**TASK DIRECTIONS**
Using the material that follows, identify and copy each line with the string "screenshot".

**AVAILABLE DATA**
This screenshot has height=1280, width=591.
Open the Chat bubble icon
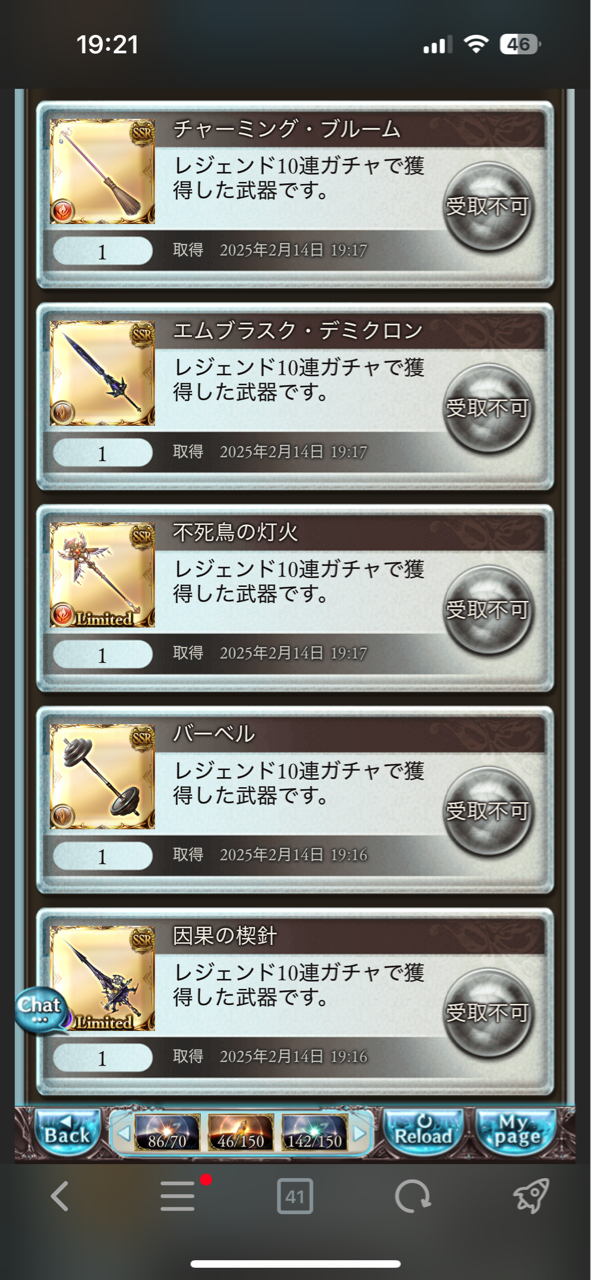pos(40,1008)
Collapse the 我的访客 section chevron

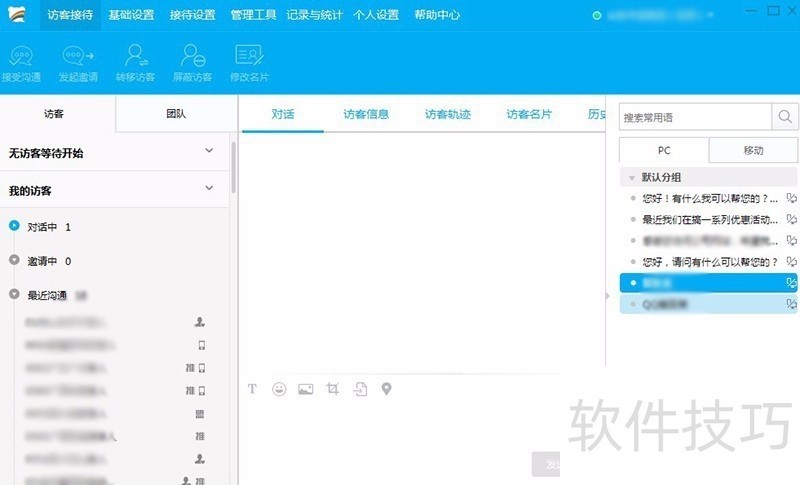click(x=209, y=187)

* * *

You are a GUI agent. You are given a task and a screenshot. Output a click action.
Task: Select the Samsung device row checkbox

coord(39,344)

**TASK RESULT**
This screenshot has height=1280, width=591.
You are a GUI agent. You are given a task and a screenshot. Output a click action.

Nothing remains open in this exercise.